Citizen Soldiers by Stephen E. Ambrose

“That might sound corny,” Underkofler said in a 1996 interview, “but it was sort of a symbolic expression of attitude. Morale was extremely important. I mean, man alive, the conditions were often so deplorable that we had nothing else to go on but your own morale. You know, you’re sitting there in a foxhole rubbing your buddy’s feet, and he’s rubbing yours so you don’t get trench foot. That’s only an example of the kind of relationship and camaraderie we had.”

THE STRAIGHT line between Aachen and Cologne lay through Diiren, on the east bank of the Rur River. But rather than going directly, Bradley ordered the main effort made through a corridor some seventeen kilometres wide, south of the dreaded Hurtgen Forest. By so doing, the Americans would arrive at the Rur upstream from the dams and, once across the river, be free to advance over the Cologne plain to the Rhine without danger of controlled flooding. The first task was to get through the Siegfried Line. And every man in an ETO combat unit was well aware that this is where the Germans stopped them in September 1944.

The generals were all enthusiastic for this one. General Walter Lauer, commanding the 99th Division, paid a pre-attack call on Sergeant Oakley Honey’s C Company, 395th Regiment. Honey recalled that Lauer stood on the hood of a jeep and gave a speech, saying we had fought the enemy “in the woods and the mountains and had beaten them. Now we were going to get a chance to fight them in the open.” Honey commented, “Whoopee! Everyone was overjoyed. You could tell by the long faces.”

On February 4, C Company pushed off into the Siegfried Line. Honey recalls “charging into a snow storm with fixed bayonets and the wind blowing right into our faces. After moving through the initial line of dragon’s teeth we began encountering deserted pillboxes. At one command post out came ten Germans with hands in the air offering no resistance.”

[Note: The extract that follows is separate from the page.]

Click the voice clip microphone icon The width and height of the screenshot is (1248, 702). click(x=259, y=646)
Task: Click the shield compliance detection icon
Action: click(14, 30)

Private Irv Mark of C Company said the enemy troops “were waiting to surrender and the one in charge seemingly berated us for taking so long to come and get them. He said, ‘Nicht etwas zu essen’ (nothing to eat). Strange we didn’t feel one bit sorry for them.”

Few companies were that lucky. Sergeant Clinton Riddle of the 82nd Airborne was in Company B, 325th Glider Infantry. On February 2 he accompanied the company commander on a patrol to within sight of the , Siegfried Line. “The dragon teeth were laid out in five double rows, staggered. The Krauts had emplacements dotting the hillsides, so arranged as to cover each other with cross fire.”

Returning from the patrol, the captain ordered an attack. “It was cold and the snow was deep,” Riddle recalled. “There was more fire from the emplacements than I ever dreamed there could be. Men were falling in the snow all around me. That was an attack made on the belly. We crawled through most of the morning.” Using standard fire-and-move-ment tactics, the Americans managed to drive the Germans beyond the ridge. “When we reached the road leading through the teeth,” Riddle said, “the captain looked back and said, ‘Come on, let’s go!’ Those were the last words he ever said, because the Germans had that road covered and when he was half-way across he got hit right between the eyes. There were only three of us in our company still on our feet when it was over.”

Another twenty-five men turned up, and the new CO, a lieutenant, began to attack the pillboxes along the road. But the Germans had been through enough. After their CO fired the shot that killed the American captain, his men shot him and prepared to surrender. So, Riddle relates, “when we reached the pillboxes, the Germans came out, calling out ‘Kamerad.’ We should have shot them on the spot. They had their dress uniforms on, with their shining boots. We had been crawling in the snow, wet, cold, hungry, sleepy, tired, mad because they had killed so many of our boys.” The Americans were through the initial defences of the Siegfried Line, and that was enough for the moment.